ANSWER: Physicians are often focused on the injury rather than cause of the triggering factor. What caused the fall and did you lose awareness or have what people commonly term a blackout? You were very fortunate that you did not fracture your skull or any limbs. The diagnosis soon became apparent: it looks from the information you have supplied that you collapsed because your heart suddenly slowed. The subsequent 24-hour monitoring of your heart rate in hospital revealed at least one period of very slow heart rate – you tell me at one stage it was 31 beats per minute, when a normal rate is around 60 to 80 beats.

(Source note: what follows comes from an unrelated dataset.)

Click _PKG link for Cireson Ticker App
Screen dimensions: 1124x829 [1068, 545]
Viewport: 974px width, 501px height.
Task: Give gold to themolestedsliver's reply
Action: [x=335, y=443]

Syncope is the medical term used to describe collapsing or fainting suddenly. Heart rate can vary slightly with mood, temperature, whether you have been eating, and other factors – for instance drugs such as betablockers, used for high blood pressure, can lower heart rate. However, a pulse of less than 50 is considered slow and in your case seems to be the first evidence of a problem with the heart’s natural pacemaker, the sino-atrial node. This is a condition known as sinus bradycardia, or sick sinus syndrome, and affects people of all ages, though it becomes more common as we age. If left untreated, it could be unsafe, as an episode of slow heart rate could result in not enough blood reaching your brain, triggering a faint or collapse – as you have experienced.
I recommend that you be referred back to hospital for the attention of a cardiologist. Consideration will immediately be given to fitting you with a pacemaker, if this bradycardia is significant. This is a device that is not much bigger than a large thick coin. It is placed, during a minor operation under local anaesthetic, under the skin of your upper chest, and a fine, flexible lead connects it to the inside of the heart; once it is in place, you will not be aware of it.
The technology monitors your heart rhythm, and if this falls below a certain rate, it switches on, and with a tiny electric current stimulates the heartbeats at a healthy and correct rate. Periodically, doctors can scan the device to ascertain the recent history – how many times it has had to deliver an electrical shock, for instance. The battery will last for several years before the device has to be changed.